“You know, you only get so many of these in this life. They’re gone so quickly. It’s worth taking the time to take them in”
These words from a co-worker as we both were dragging out of the firehouse in the dawn light, another shift marked as complete and both of us ready for some days out of uniform. He was referencing the sunrise, the one you see in the banner of this essay, taken this very morning at around 0650hrs. This particular fire station faces eastwards, monolithically guarding the western edge of our town. We’re the ones supposed to bring calm and peaceful resolution to chaotic situations, but there is little better feeling than hitting the parking lot in your civvies after a shift, your crew themselves able to head home in one piece and each of us seeking our own form of calm.
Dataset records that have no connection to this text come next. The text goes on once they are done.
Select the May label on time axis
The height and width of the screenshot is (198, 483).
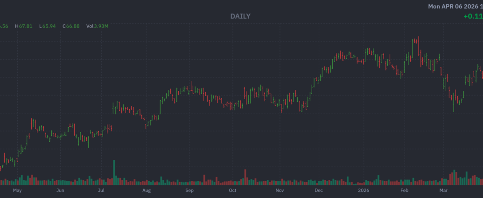click(17, 191)
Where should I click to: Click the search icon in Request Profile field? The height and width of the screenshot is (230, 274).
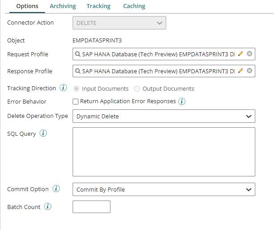tap(78, 54)
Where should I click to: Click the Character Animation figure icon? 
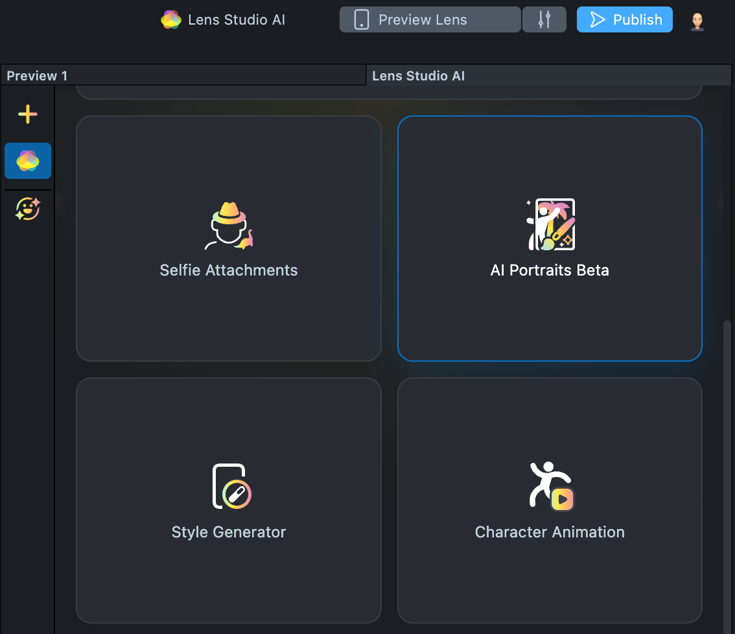click(x=550, y=486)
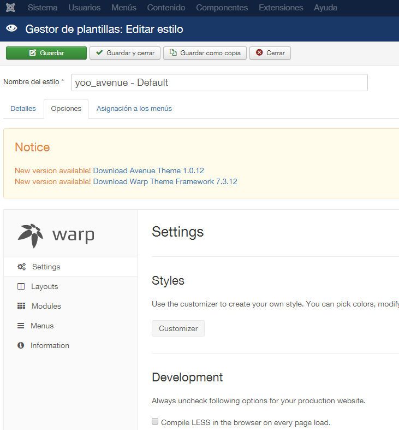Image resolution: width=399 pixels, height=430 pixels.
Task: Open the Customizer
Action: point(178,328)
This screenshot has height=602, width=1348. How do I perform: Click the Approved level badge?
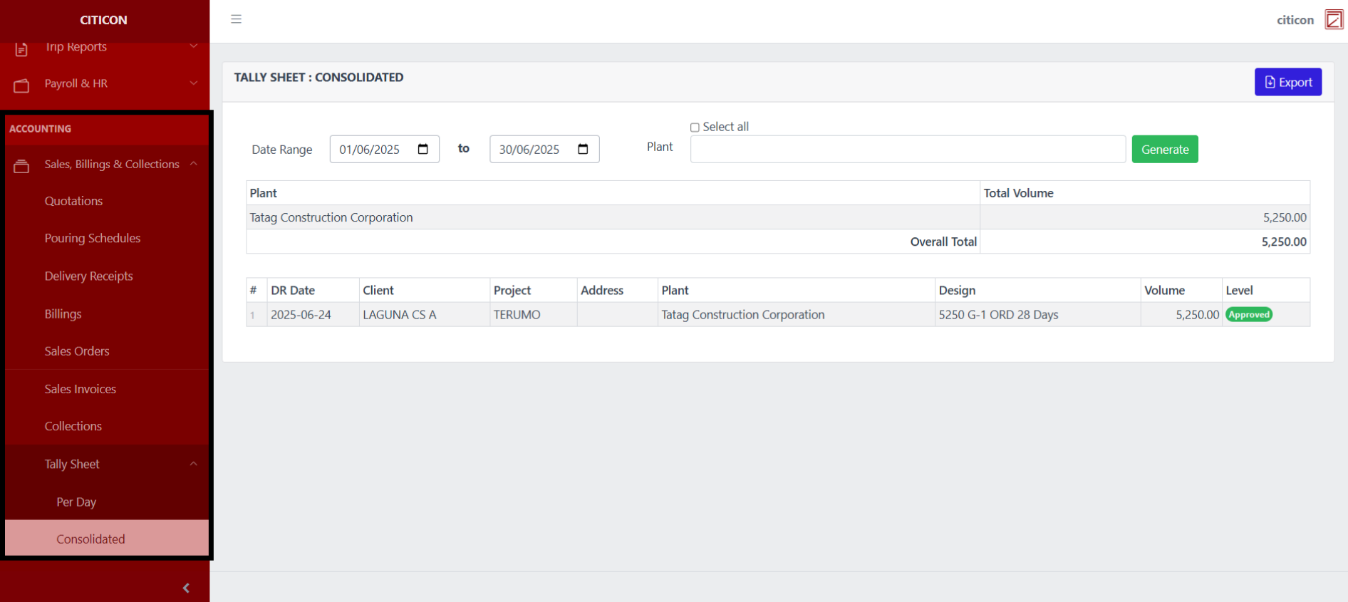(1248, 315)
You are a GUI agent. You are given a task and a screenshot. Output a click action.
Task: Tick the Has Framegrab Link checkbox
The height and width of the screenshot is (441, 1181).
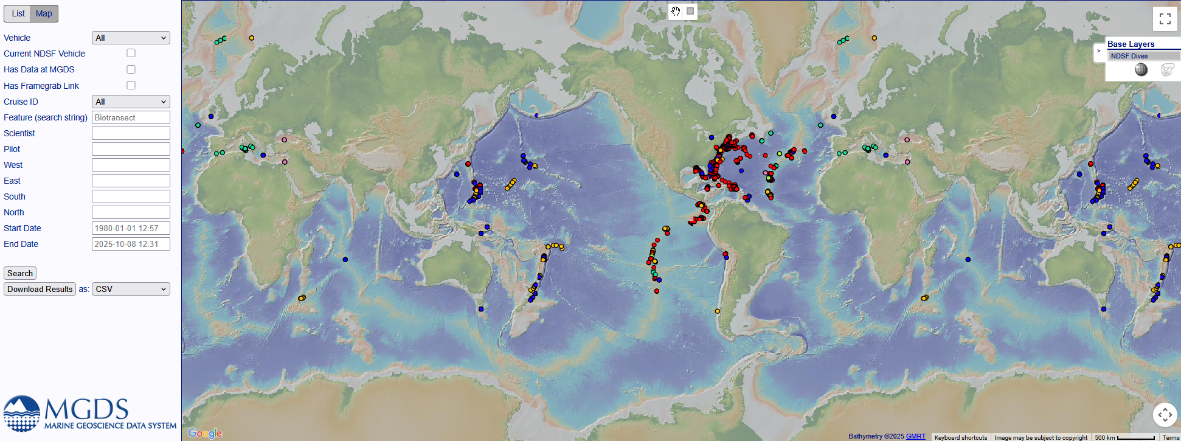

Especially after over 40 years of service between the two of us, there is a peaceful weariness with that comes with being able to walk away for a moment from our shared assignment on duty.
So I took a moment, and took that picture. It wasn’t until we’d both stood in silence for about 90 seconds and turned back to get in our cars that it hit me: his perspective is so very different than mine, and he was talking about such a larger picture than the mere occurrence that happens with every rotation of the Earth. For many, many years now, he and his wife have been battling together the cancer that has consumed her body. She, a vibrant soul who’s laughter I can still hear as clear as a bell even though I haven’t seen her in a long, long time, and he, dutifully reporting to work and counting down the time till retirement when they can move to the beach and bury their toes in the sand together, as he’d promised her long ago. There are ups and downs and I witness some of the events from the distance of social media, but when we work together I try and offer an ear for him to unload some of their shared burden. It hit me, shuffling back to the car and aiming it back to an empty house, that he wanted to soak in the most beautiful and silent minute and a half of the day in…..what? Appreciation? Thanks? A plea for mercy? A prayer for strength? It doesn’t matter, it was his private moment as it was mine to simply soak in a quietly beautiful pause in a world that can be so very ugly at times.
There are sappy inspirational quotes all over that talk about how the Fall is about to show us the beauty of letting things that are dead go, and I suppose they’re nice enough, if a single statement can make sense of the inevitability of change. But many, so many of the people close to my world are going through that separation without any hint of beauty to it on the outset. Last night in the midnight hour came the news that another someone special had a relationship collapse, a love story that to me had been an almost singular hallmark of hope in the ability to grow into love from the wasted mess of a broken past. That makes five people in as many weeks who find themselves staring down the barrel of the holiday season feeling as bare as the branches of the trees referenced in a Facebook meme. Some of us are doing a great job of letting others know just how happy they are in their latest iterations of a relationship, but if we’re not careful, looking at those from the outside will only galvanize the loneliness we feel in our own heads and hearts. We then gravitate to others in the same orbit, so the next thing you know you have an entire posse of singledom, all of us gathering in kitchens and backyards, each trying to convince themselves and each other that this is so much better than the seeming shackles of love. But mostly it’s an attempt to rationalize our heavily guarded walls and lonely discourse, to make sense of why we’re here in the face of every other happy relationship, arguing with the cat about her lack of work ethic and selfish disposition.
Then I stopped to consider his situation. He was telling me in his own way to take in each of these, but it wasn’t in a syrupy “carpe diem” kinda way, it was more in the peaceful acceptance that we are ALL on such a limited timetable, we’re all on our way out the door in one way or another. I recently recorded two podcasts (listen to the one on suicide HERE and then listen to the one on death and dying HERE) dealing with the inevitable, and rather than an attempt to be morbid, they were conversations to reconcile in the heart and mind that everything is finite, from love to pain. In my hurry to put some pavement between myself and the workplace, in a quiet parking lot, someone facing the prospect of great loss in his world told me to slow it down and appreciate the temporary nature of something so beautiful unfolding right before us.
And be it a future with someone who can set fire to my soul or watching my own sons grow up into respectable and respectful men, there is no use to project what might happen and when it ever will. The very best I can do is hope to learn a little more with each chapter and to intentionally place emphasis on the moments that matter. Even if that moment only lasts ninety seconds and is spent in achingly beautiful silence.